Андерсен раздраженно забарабанил сухими длинными пальцами по столу. Тонкие черточки оставались на светлом лаке стола в местах прикосновения ногтей. Наконец, в трубке громко звякнуло и послышался твердый уверенный голос:

– Здесь Гисер–Зарсен

– Господин Зарсен, говорит директор Андерсен. Я только что получил срочную депешу от доцента Зуль. Содержание совершенно секретное. Мы должны возложить на вас поручение большой важности.

– Через час я должен уехать. Послезавтра дирижабль отлетает из Фридрихсгафена. Фритьоф Хансен уже там. Едва ли мы успеем с вами даже переговорить.

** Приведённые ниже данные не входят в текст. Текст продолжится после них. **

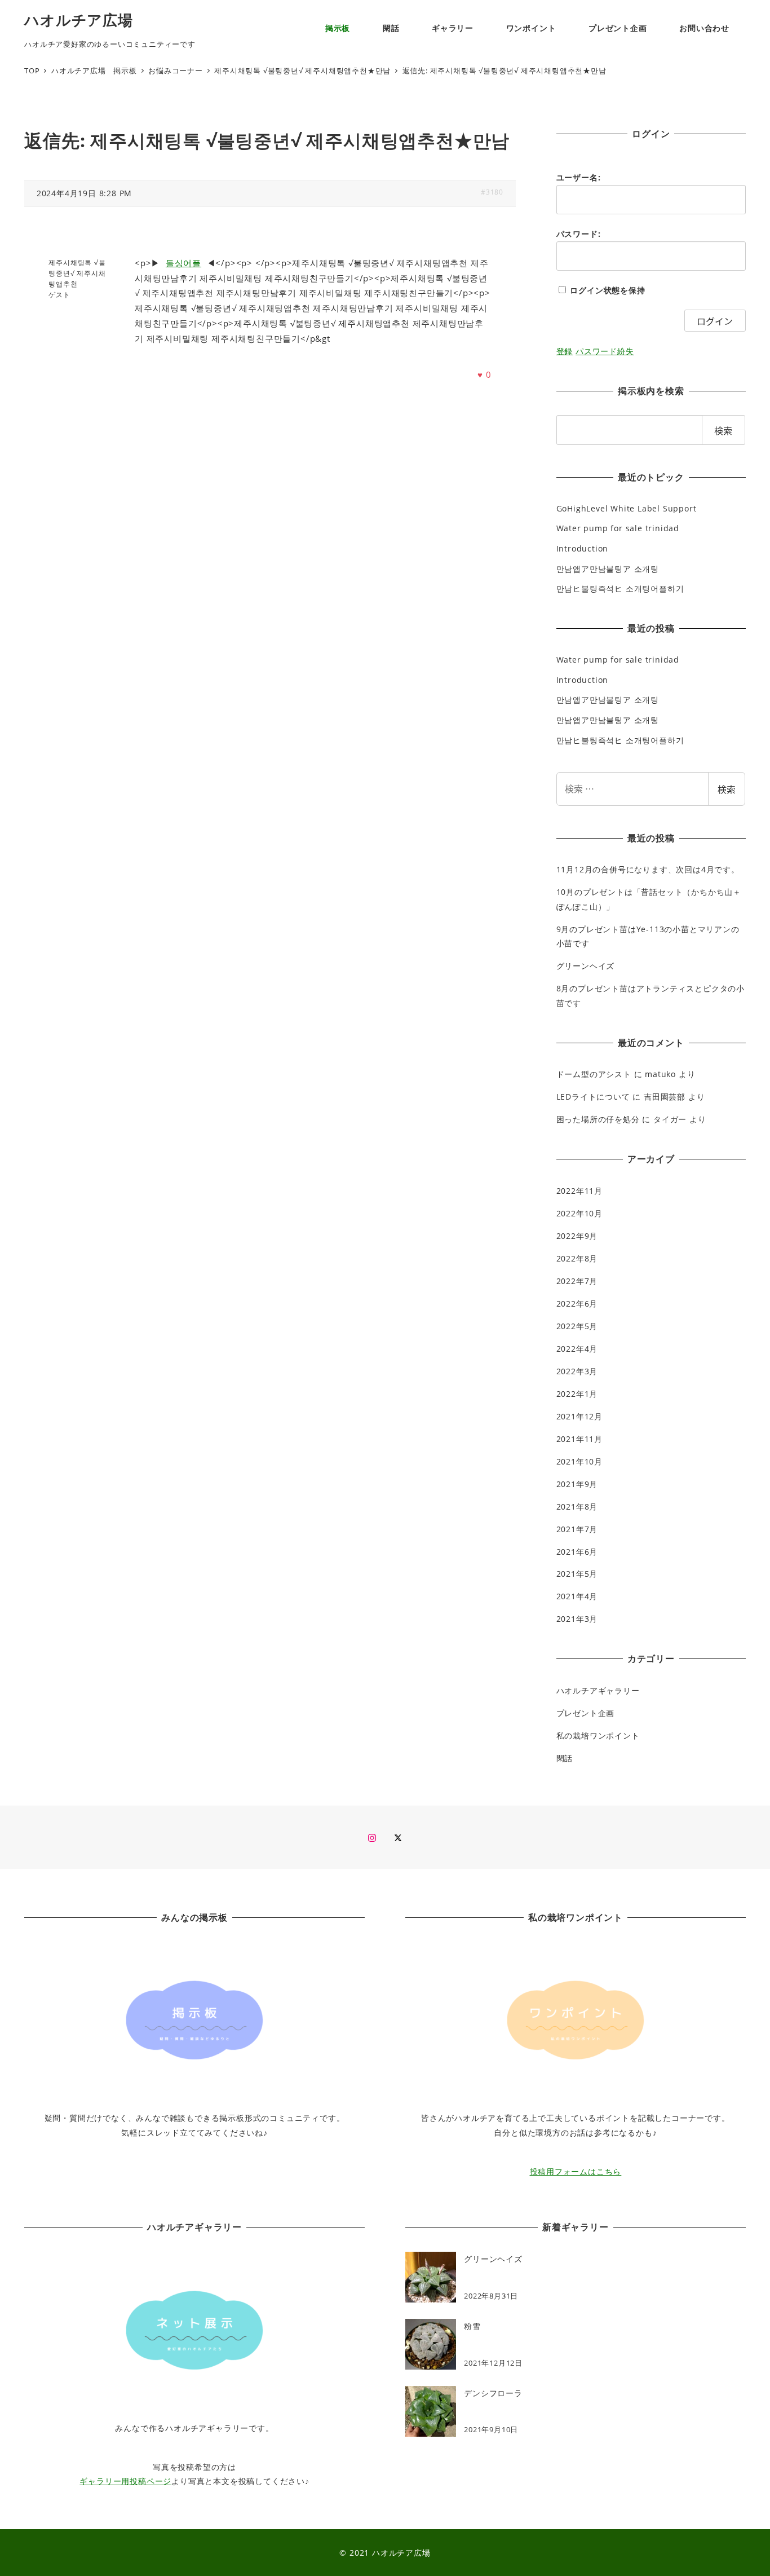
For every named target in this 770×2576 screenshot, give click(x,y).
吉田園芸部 (664, 1096)
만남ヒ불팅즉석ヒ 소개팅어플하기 (620, 588)
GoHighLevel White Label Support (626, 508)
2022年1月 (577, 1393)
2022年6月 (577, 1303)
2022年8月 (577, 1258)
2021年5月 (577, 1573)
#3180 (492, 192)
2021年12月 (579, 1416)
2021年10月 (579, 1461)
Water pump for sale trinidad (617, 528)
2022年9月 (577, 1235)
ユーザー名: (578, 177)
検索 (727, 789)
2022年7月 (577, 1281)
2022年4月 (577, 1348)
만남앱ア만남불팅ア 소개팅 (607, 568)
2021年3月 (577, 1618)
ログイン (715, 321)
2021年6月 (577, 1551)
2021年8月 (577, 1506)
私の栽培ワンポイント (598, 1735)
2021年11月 (579, 1438)
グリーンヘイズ (585, 965)
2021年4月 (577, 1596)
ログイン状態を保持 (607, 290)
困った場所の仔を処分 (598, 1119)
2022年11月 (579, 1190)
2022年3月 (577, 1371)
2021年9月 (577, 1484)
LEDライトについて (593, 1096)
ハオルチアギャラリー (598, 1690)
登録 (564, 351)
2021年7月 (577, 1529)
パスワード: (578, 233)
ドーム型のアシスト (593, 1074)
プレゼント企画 (585, 1713)
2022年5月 (577, 1326)
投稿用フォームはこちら (576, 2171)
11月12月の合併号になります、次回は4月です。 (648, 869)
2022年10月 (579, 1213)
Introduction (582, 548)
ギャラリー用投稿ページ (125, 2481)
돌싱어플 (183, 262)
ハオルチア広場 (78, 20)
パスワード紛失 (605, 351)
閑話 (564, 1758)
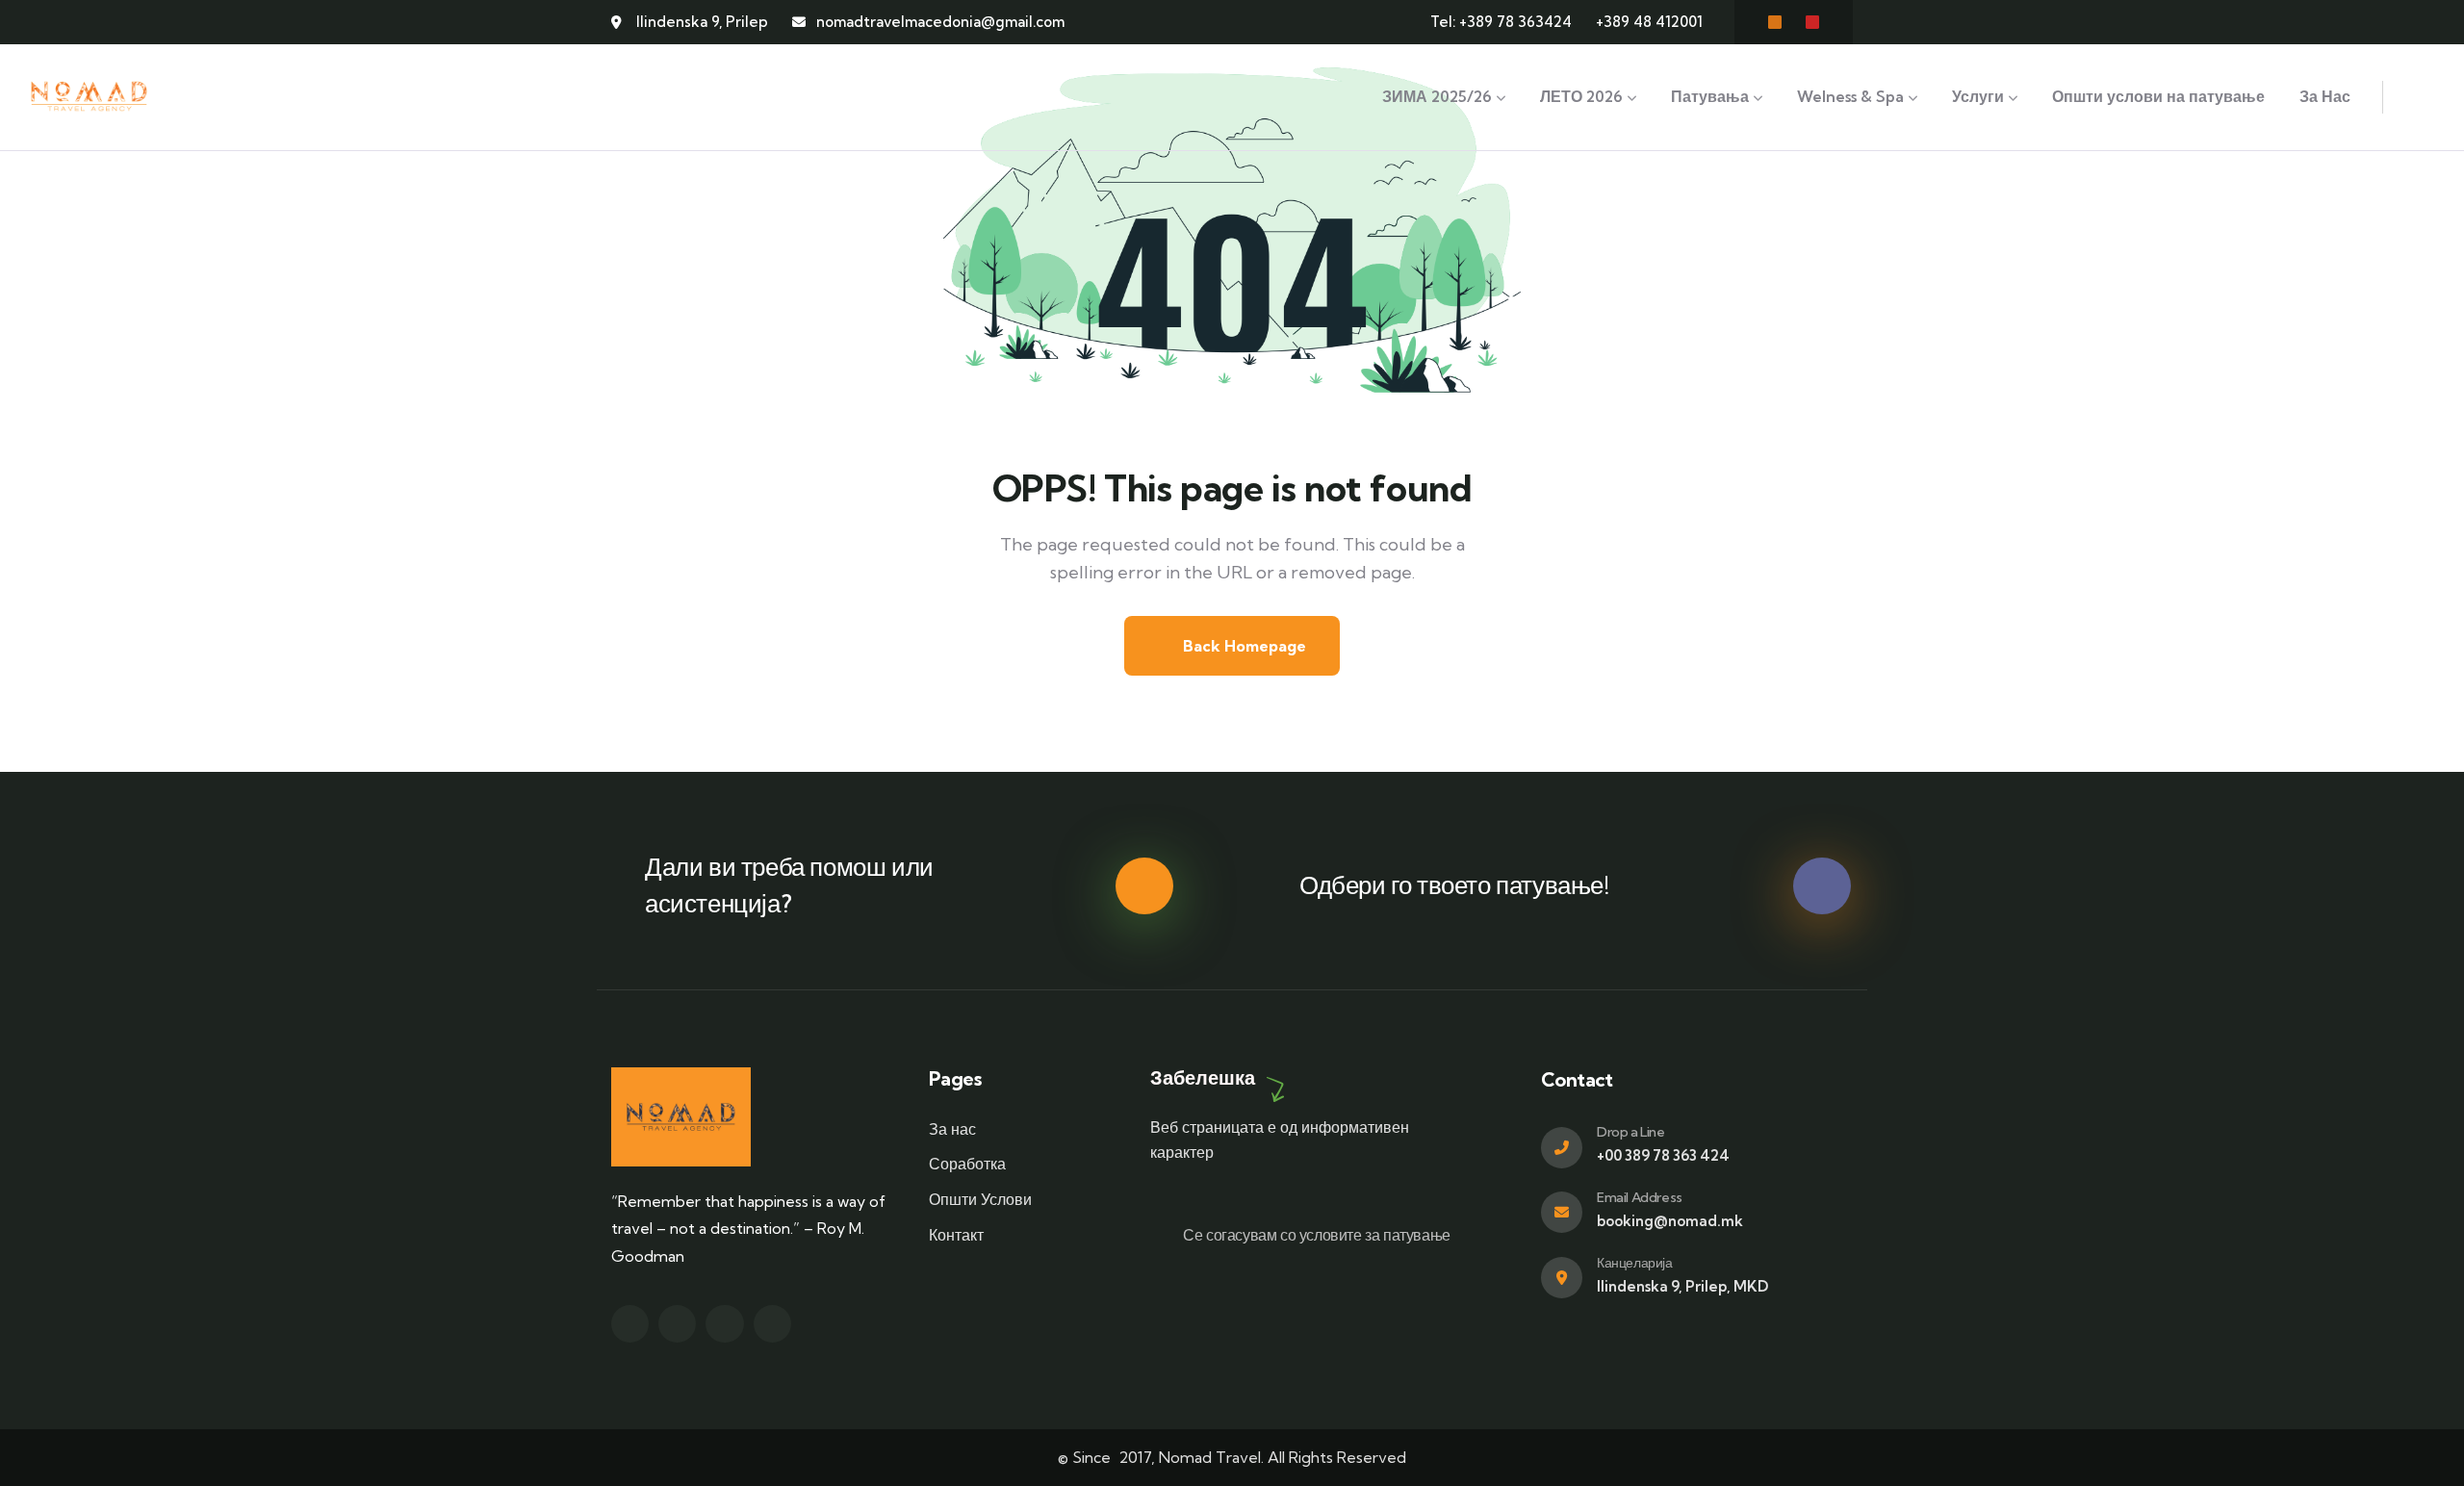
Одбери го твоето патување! (1454, 885)
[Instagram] (1812, 22)
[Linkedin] (772, 1324)
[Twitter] (630, 1324)
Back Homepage (1242, 645)
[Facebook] (1775, 22)
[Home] (89, 97)
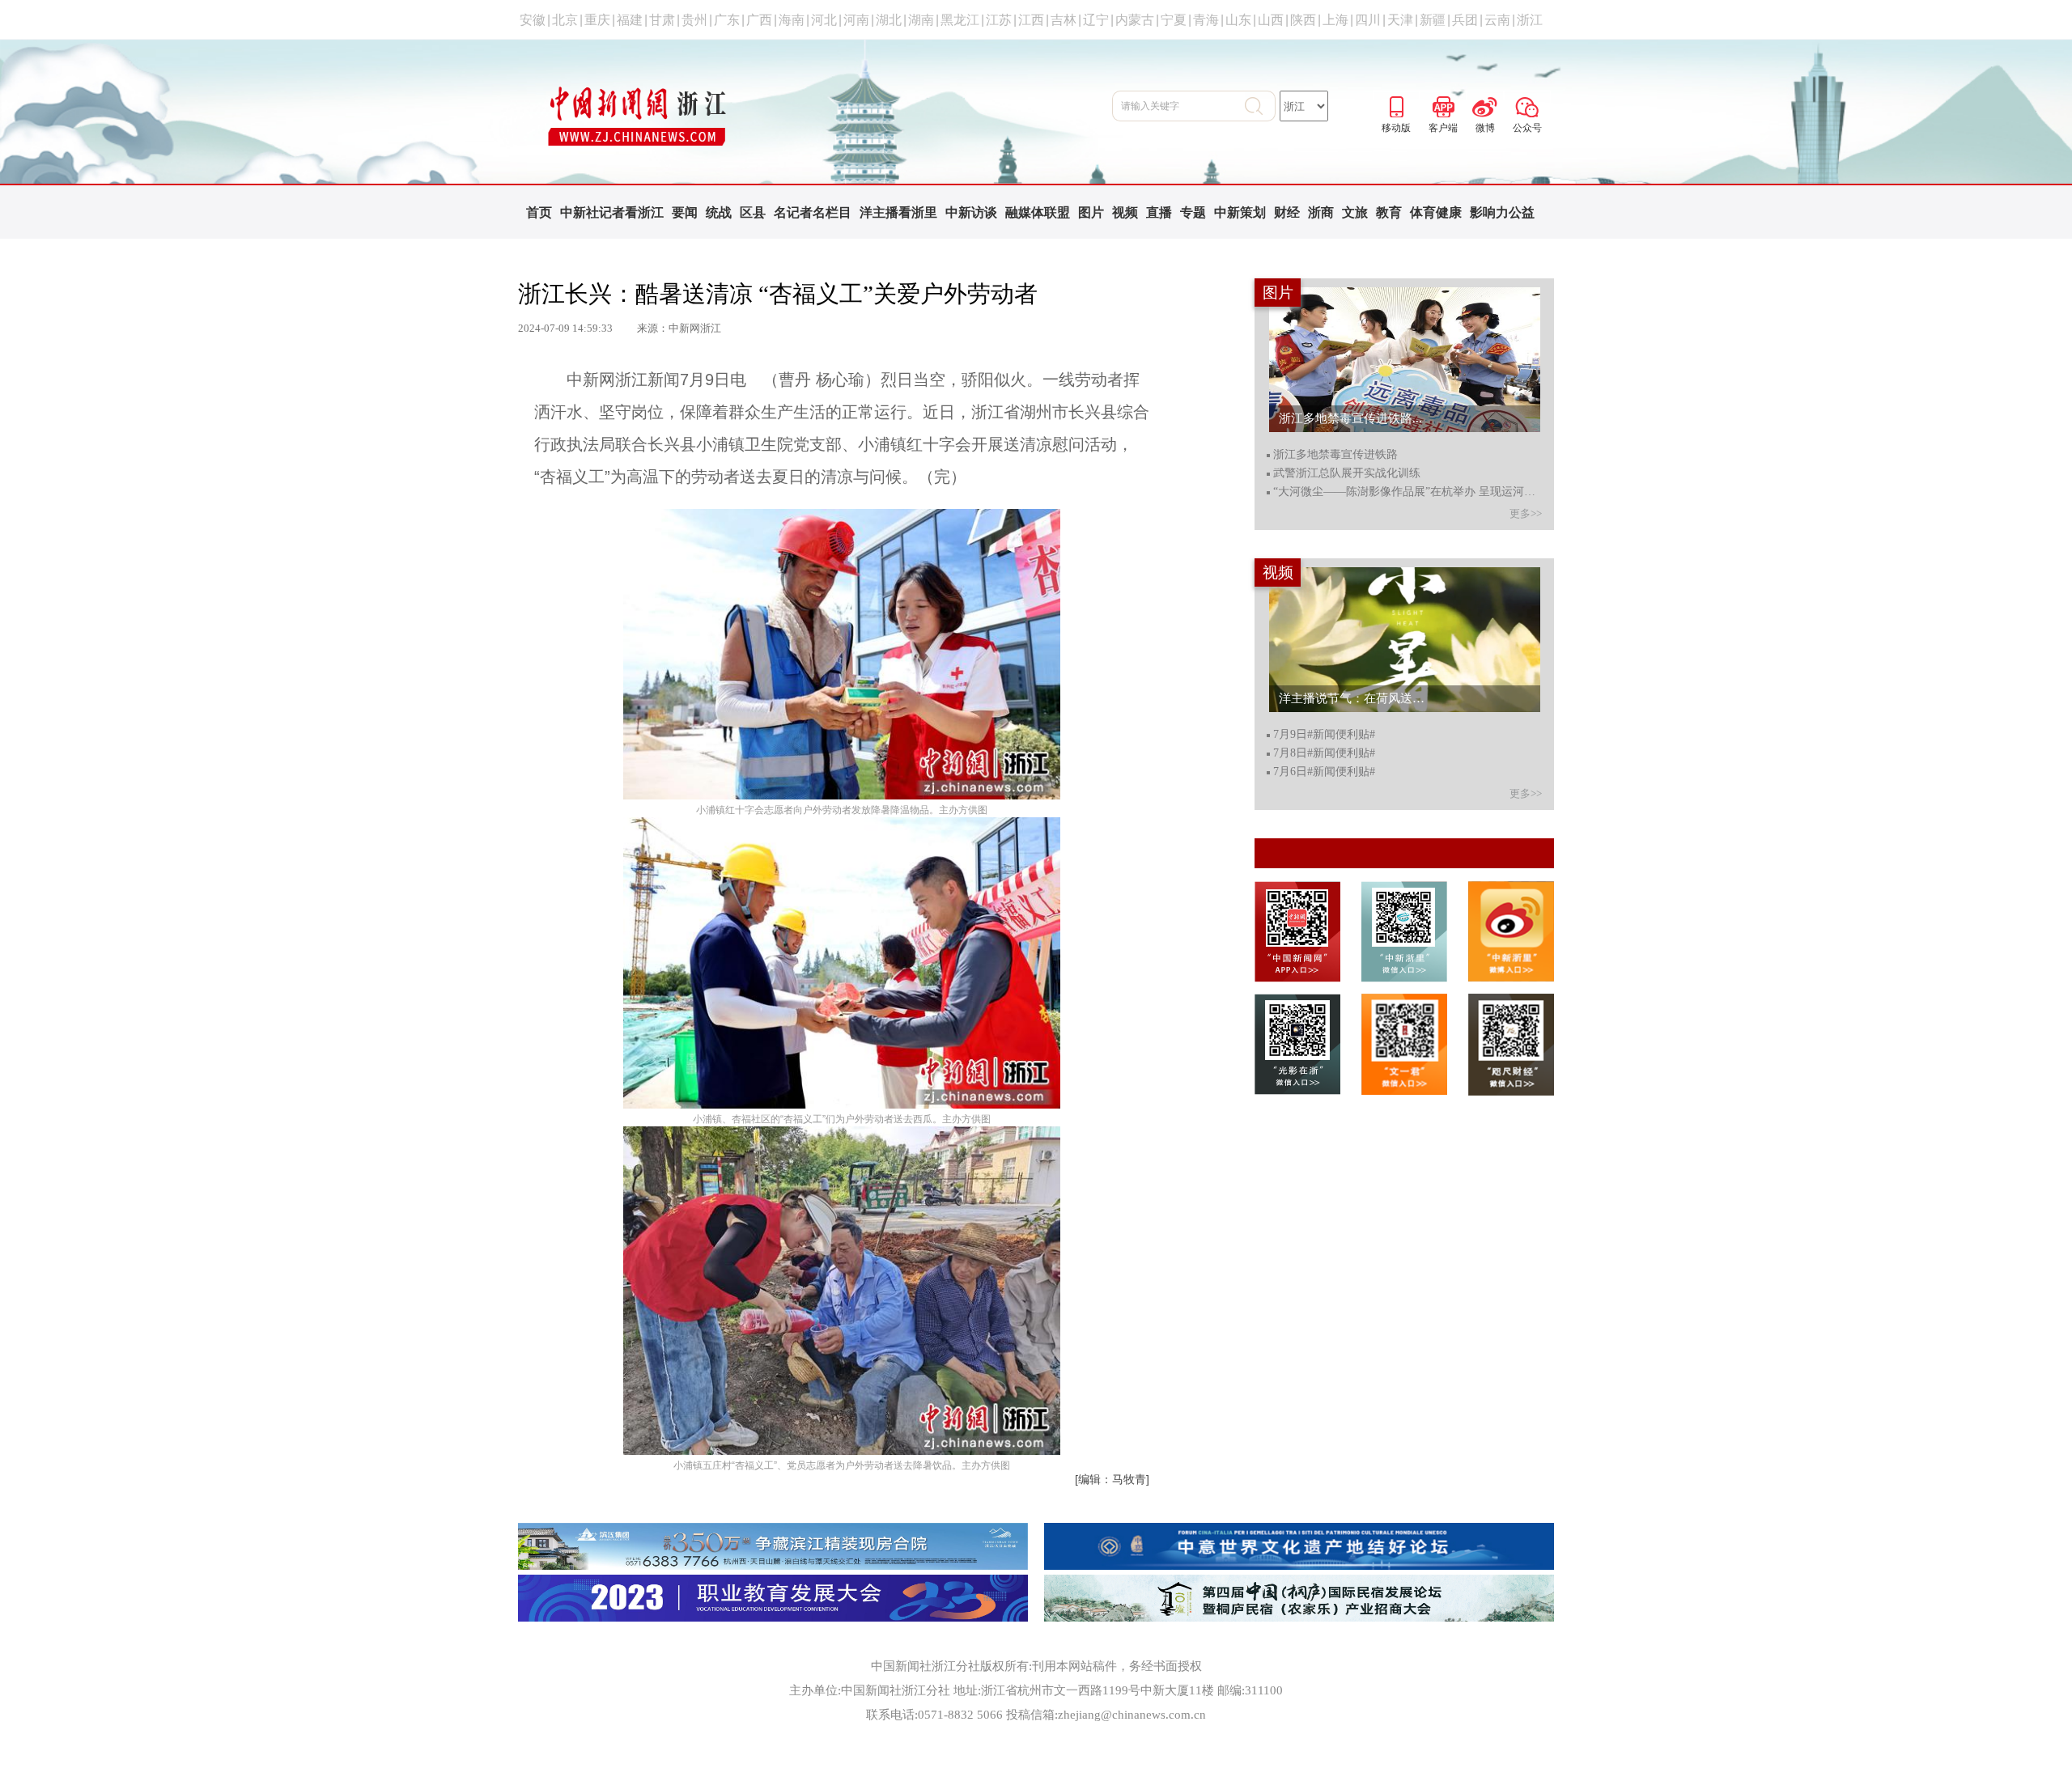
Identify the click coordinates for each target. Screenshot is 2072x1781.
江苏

– Хорошо, поезжайте на вокзал. Я приеду прямо туда. Провожу вас до границы. По дороге изложу вам в чем дело.

Андерсен Оросил трубку и поспешно снял с вешалки шляпу.

13. КОМБИНАЦИЯ ИЗ ПАЛЬЦЕВ ГИСЕР–ЗАРСЕН

Громыхая и звеня железом, скорый поезд несся к югу. Маленькие вагоны мотались из стороны в сторону. Пассажиры в отчаянии опускали газеты, не имея возможности проследить до конца строк пляшущие буквы. В вагоне–ресторане кельнеры в белых куртках, лавируя между столами, как во время морской качки, разносили налитые только наполовину стаканы, вставленные в кокотье яйца и прикрытые колпаками кушанья. Пассажиры неуверенно поднимали стаканы ко рту, боясь расплескать содержимое.

В дальнем углу ресторана, там, где было меньше всего публики, сидели за столом двое – худой высокий старик с красным длинным лицом и большой, плотный, необычайно крупного сложения человек с круглым бритым лицом, изрезанным по обветренной коже мелкими жилками– директор Андерсен и пилот Гисер–Зарсен.

Андерсен пил кофе и ел яйца всмятку. Гисер–Зарсен одну за другой опрокидывал в себя рюмки аквавита, закусывая их тартинками с килькой. Разговор подходил к концу. Собственно говоря, Зарсен больше слушал, чем говорил: его ответы были коротки, почти односложны.

Зарсен не хотел говорить – Андерсен все равно ничего не понял бы из тех технических соображений, которые роились в голове пилота, пока он слушал сообщение Андерсена о затруднительном положении, в какое попал на далеком севере доцент Зуль. Интересы Зуля – интересы Норвегии. Интересы Норвегии – его, Зарсена, интересы. Раз Зуль попал в беду именно в связи с интересами Норвегии, Зарсен должен его выручить. Кроме того Зуль был когда–то добрым приятелем самого Роальда Амундсена. А всякий, кто был другом покойного полярного волка, тем самым делался и другом Зарсена. Весь вопрос в том, как заставить громоздкую воздушную экспедицию немцев, в которой норвежцы принимают участие лишь: как знатоки севера и только вдвоем – как заставить эту экспедицию итти именно туда, куда хочет директор Андерсен. Но теперь Зарсену и не хотелось думать об этих деталях. В голове у него так приятно звенело от аквавита и ничто не представлялось настолько трудным, чтобы стоило терять время на размышления.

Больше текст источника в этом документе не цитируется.